岐阜聖徳学園大学 岐阜聖徳学園大学短期大学部

岐阜新聞 真学塾 外国語学部⑯ 濱中 誠

岐阜の方言はハイブリッド

岐阜聖徳学園大学外国語学部専任講師 濱中誠

 突然ですが、みなさんはネギの緑のところと白いところ、どちらが好きですか。

 私は関東出身なので、白いところが好きです。緑のところは食べないところと思って育ちました。ところが、関西に引っ越した時、スーパーで売られているネギを見て驚きました。白いところがほとんどないのです。このようにネギは、好んで食べられる部分が地方によって違います。だいたい東日本は白ネギ文化、西日本は青ネギ文化と言えるでしょう。それでは、私たちの住む岐阜県はどうでしょうか。

 私は岐阜県に引っ越して来てはじめてスーパーで買い物をしたとき、また驚きました。なぜなら、青果コーナーに白ネギも青ネギも両方並べられていたからです。さすが、東日本と西日本の中間に位置する岐阜県だと感心しました。

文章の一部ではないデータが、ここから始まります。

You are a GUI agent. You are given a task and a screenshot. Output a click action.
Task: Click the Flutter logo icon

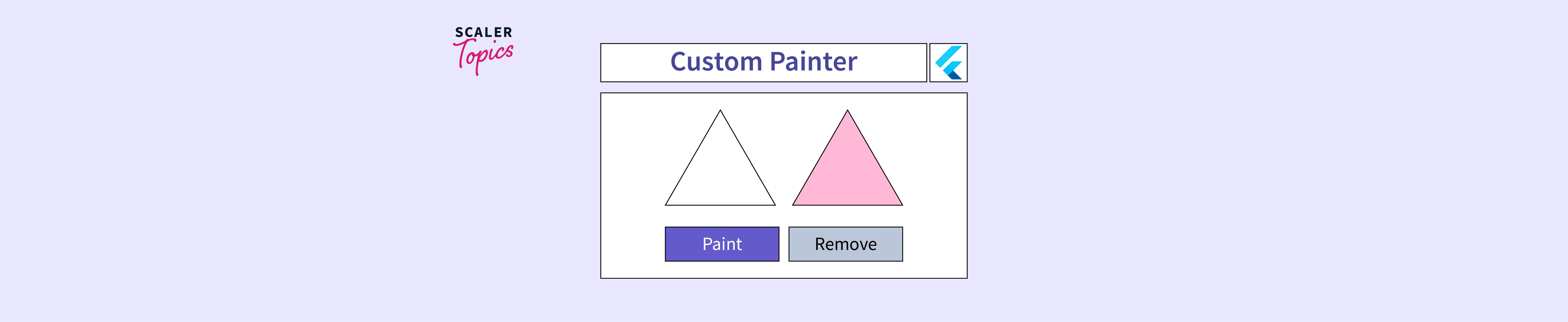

 このような東と西の違いは、食物だけではなく、ことばの世界にも見出されます。例えば、「人がいる(東)人がおる(西)」「行かない(東)行かん(西)」などの違いがよく知られています。みなさんはどちらを使っていますか。

 土地土地のことばづかいにはいろいろな違いがあって、それを「方言」と呼んでいることは、みなさんもよく知っていると思います。岐阜県の方言は、スーパーのネギの場合とそっくりなのは面白いですね。どういうことかというと、例えば単語のアクセントは、東京のアクセントとほとんど変わりません。これは、東日本の方言の特色と言えます。これに対して、文法事象には「行かん」のような西日本の方言の特色も見られます。すなわち、岐阜県の方言には、東日本と西日本の両方の特色があるのです。まさに、ハイブリッドですね。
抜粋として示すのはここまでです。